Fulani also received 0.26% in Arkansas, a State you said the NAP never had a non-presidential candidate.
Ernie Chambers received 6 times as many votes in his senate race as did Fulani in her presidential race, so it was likely that his personal support was due to his gadfly perennial candidate role (he has also run for governor and AG).
Incidentally, Chambers finished 4th in the NAP senatorial primary in 1988. Bob Kerrey who had 4 times as many votes as Chambers was unable to accept the nomination because of Nebraska’s anti-fusion laws.
There were no candidates on the ballot in his 1988 legislative district race. Though Nebraska has Top 2 elections, he was usually unopposed in the primary, and it is not easy to qualify by petition for the general election.
In 1988, he was on the ballot for the legislative race in the primary, and as noted above, was chosen as the NAP senate nominee after finishing 4th in the primary. The court case probably made some inane case that because the NAP voters had not chosen him it was OK for him to run for two offices on the general election ballot. He received more write-in votes than any other candidate.
Incidentally, he is making a comeback attempt. Nebraska’s term limit laws, prevent election to a 3rd consecutive 4-year term, there is not any lifetime term limit.
Since Louisiana does not actually have a Top 2 election system, a Louisianan Ernie Chambers could have received 1.5% of the vote in the general election, and be in no different position than the Nebraska version – an also ran.
The Louisiana system does attract more candidates. For example the 1986 senate election had 14 candidates, and a candidate with as little support as Chambers had (1.5%) would have finished 6th.

* Recorded data
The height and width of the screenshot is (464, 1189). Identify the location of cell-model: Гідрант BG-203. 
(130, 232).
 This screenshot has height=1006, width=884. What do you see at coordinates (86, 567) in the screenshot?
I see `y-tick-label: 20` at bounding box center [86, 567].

* Job 1
Do the following statements agree with the comment on Ernie Chambers? For each, answer yes or no and quote the deciding words of the comment exactly.
(a) Fulani received 0.26% of the vote in Arkansas.
(b) Chambers finished 2nd in the NAP senatorial primary in 1988.
(c) Nebraska has a lifetime term limit for legislators.
* Job 2
According to the comment on Ernie Chambers, why was Bob Kerrey unable to accept the NAP nomination?
* Job 3
Write the next few sentences of the comment on Ernie Chambers, continuing from its last sentence.

* Task output 1
(a) Yes: "Fulani also received 0.26% in Arkansas"
(b) No: "Chambers finished 4th in the NAP senatorial primary in 1988"
(c) No: "there is not any lifetime term limit"

* Task output 2
Nebraska's anti-fusion laws prevented him from accepting it.

* Task output 3
So in reality, it appears that under the restrictive partisan nomination schemes, that 3rd Party candidates often represent “None of The Above”, “Throw Da Bums Out”, “They’re All Crooks”, or “My Dog Ate My Ballot” rather than as expression of political philosophy of the voters.
Libertarian votes plummeted in Nevada once “None of These Candidates” became available.
#16, your sentence “Libertarian votes plummeted in Nevada once ‘none of these candidates'” appeared shows you don’t know when “none of these candidates” started (or else you don’t know when the Libertarian Party first got on the ballot in Nevada). There has never been an election in Nevada in which the Libertarian Party was on the ballot and “none of these candidates” was not on the ballot.
The first time “none of these candidates” was on the Nevada ballot was 1976. And the first time the Libertarian Party was also on the ballot was also 1976.
The Clerk of the House has not consistently reported None of These Candidates, sometimes not reporting anything, other times reporting it as “Other”, and other times as “None of These Candidates”.
Has a Libertarian senate candidate ever finished ahead of NOTC in Nevada.